A few years later, I was informed of Clara's hospitalization; the afflictions of old age tormented her and she did not want to remain alone with her ghosts in the little roughcast plaster house. No doubt, in a worn suitcase deposited in the back of an ambulance by other hands, she brought along just a few belongings, the scent of the old car I remember breathing in as a child, and the cache of absence from the portraits; she wrote to my mother, begging for me to come; I did not go. She sent a few more letters, always to my mother, one of which was the last; nevertheless, she was still alive, we knew. She did not write to me; for I was no longer a child, I had refused to follow Eugène's ashes, I was letting her die without a word. I was busy renouncing my childhood then; I was impatient to fill the void that so many absences had left, and using the idiotic thinking of the day for justification, I held those absences against those who had suffered from them more than I did. The barren desert that I was, I wanted to populate with words; I wanted to weave a veil of writing to hide the hollow sockets of my gaze; I did not succeed; and the stubborn void of the page contaminated the world that it completely evaded. The demon of Absence triumphed, denying me the affection – among so many others – of an old woman whom I loved. I did not write to her, she had nothing from me; no box of sweets arrived to mirror the ones that she, so patiently, so tenaciously, had once brought from the old
car to the dining room. At last, she died; and I want to believe that in those last days, she remembered a time, a moment, when a boy bathed in sunlight had happily wished her good morning, the morning bright in a little bedroom where zinnias blazed.

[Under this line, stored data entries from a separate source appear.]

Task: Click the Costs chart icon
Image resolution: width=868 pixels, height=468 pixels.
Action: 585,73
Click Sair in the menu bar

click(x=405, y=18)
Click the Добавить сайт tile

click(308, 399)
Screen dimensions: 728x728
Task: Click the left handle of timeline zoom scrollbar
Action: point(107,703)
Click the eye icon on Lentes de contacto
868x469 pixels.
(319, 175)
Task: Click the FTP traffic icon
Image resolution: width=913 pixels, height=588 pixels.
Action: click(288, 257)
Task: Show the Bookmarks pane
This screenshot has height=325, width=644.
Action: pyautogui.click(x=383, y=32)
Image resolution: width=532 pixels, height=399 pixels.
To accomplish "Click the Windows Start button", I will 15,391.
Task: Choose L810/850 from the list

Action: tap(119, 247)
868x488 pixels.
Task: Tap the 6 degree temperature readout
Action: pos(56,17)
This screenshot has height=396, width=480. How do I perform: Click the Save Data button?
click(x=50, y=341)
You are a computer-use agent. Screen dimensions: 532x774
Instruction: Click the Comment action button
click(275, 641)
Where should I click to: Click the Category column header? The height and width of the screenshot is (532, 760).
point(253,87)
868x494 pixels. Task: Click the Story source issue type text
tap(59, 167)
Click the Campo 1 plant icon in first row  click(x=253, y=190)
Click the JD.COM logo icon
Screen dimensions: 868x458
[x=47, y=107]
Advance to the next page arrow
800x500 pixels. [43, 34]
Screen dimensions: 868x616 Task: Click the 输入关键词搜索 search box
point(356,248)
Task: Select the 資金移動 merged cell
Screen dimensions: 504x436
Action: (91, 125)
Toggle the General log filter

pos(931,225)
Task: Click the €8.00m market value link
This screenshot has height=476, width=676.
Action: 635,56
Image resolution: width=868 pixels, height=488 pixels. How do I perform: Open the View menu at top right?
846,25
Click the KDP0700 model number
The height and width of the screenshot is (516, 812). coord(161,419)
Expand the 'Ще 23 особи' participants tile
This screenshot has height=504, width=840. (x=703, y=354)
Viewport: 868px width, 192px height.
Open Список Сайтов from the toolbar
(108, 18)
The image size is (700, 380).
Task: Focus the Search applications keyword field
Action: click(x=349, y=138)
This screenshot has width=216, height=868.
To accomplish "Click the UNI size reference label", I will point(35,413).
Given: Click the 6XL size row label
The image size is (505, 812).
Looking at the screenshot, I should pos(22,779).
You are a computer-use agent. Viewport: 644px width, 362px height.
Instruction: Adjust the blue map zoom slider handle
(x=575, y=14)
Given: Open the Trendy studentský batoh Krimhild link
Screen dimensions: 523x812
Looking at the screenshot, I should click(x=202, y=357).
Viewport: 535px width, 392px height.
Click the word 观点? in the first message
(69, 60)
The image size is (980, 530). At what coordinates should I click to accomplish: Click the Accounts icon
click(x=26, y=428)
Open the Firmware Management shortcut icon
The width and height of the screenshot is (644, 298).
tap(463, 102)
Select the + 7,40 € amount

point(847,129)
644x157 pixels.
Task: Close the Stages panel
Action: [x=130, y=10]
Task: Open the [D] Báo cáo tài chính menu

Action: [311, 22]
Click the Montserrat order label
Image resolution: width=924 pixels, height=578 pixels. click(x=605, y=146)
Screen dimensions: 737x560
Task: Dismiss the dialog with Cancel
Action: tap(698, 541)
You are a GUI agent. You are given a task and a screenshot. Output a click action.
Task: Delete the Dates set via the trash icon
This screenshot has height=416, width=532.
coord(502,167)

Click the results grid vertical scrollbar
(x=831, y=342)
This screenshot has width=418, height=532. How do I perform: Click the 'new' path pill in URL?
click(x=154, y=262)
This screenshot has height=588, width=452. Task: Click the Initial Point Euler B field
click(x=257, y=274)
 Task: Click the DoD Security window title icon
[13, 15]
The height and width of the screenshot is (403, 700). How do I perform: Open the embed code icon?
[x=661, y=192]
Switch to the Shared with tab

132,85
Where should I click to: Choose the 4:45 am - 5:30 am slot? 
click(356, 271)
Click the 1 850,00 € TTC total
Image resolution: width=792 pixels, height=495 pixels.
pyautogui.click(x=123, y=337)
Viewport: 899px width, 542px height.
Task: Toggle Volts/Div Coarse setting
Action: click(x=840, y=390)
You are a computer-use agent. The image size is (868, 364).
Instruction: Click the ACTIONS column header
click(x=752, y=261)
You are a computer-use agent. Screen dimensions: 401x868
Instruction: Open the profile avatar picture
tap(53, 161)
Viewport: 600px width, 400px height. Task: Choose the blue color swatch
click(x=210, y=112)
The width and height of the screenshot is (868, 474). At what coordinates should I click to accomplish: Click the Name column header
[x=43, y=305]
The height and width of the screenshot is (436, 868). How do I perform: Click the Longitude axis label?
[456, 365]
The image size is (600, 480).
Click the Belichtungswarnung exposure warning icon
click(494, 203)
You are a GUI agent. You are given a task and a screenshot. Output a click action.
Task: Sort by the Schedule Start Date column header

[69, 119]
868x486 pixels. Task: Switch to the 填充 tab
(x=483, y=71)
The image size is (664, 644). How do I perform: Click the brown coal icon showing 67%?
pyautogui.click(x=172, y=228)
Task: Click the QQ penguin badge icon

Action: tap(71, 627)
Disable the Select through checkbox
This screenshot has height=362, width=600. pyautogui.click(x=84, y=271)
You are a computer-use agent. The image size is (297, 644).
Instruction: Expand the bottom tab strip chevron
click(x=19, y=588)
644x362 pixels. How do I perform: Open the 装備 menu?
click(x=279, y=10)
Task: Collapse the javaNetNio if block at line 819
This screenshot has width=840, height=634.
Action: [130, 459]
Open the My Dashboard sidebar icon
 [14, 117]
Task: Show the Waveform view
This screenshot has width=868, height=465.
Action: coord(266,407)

I returned one last time to Mazirat with my mother, who wanted to pay a visit to the grave of her parents-in-law; I do not know why I went with her; at that time I was incapable of the slightest desire. I was foundering; for reasons I will explain, I grandiloquently accused the entire world of having ravaged me, and I was finishing off its work. I was burning my ships, drowning in floods of alcohol poisoned with mountains of drugs; I was dying; I was alive. It was thus steeped in such a witches' brew that I stood, absent, before the tomb, which, as always, was empty. Alas, poor ghosts! The prince of Denmark was no more inanely distracted in his simulated madness than I was in my fictive death, standing before the plot where you were laid. I hid behind a yew tree to swallow a dose of Mandrax; from the drenched branches, rain poured down on my swaying head; I sat on a gravestone to dry myself with an unsure hand, a dumb smile on my lips; I have no other memories of that day when I went to pay my respects to your remains.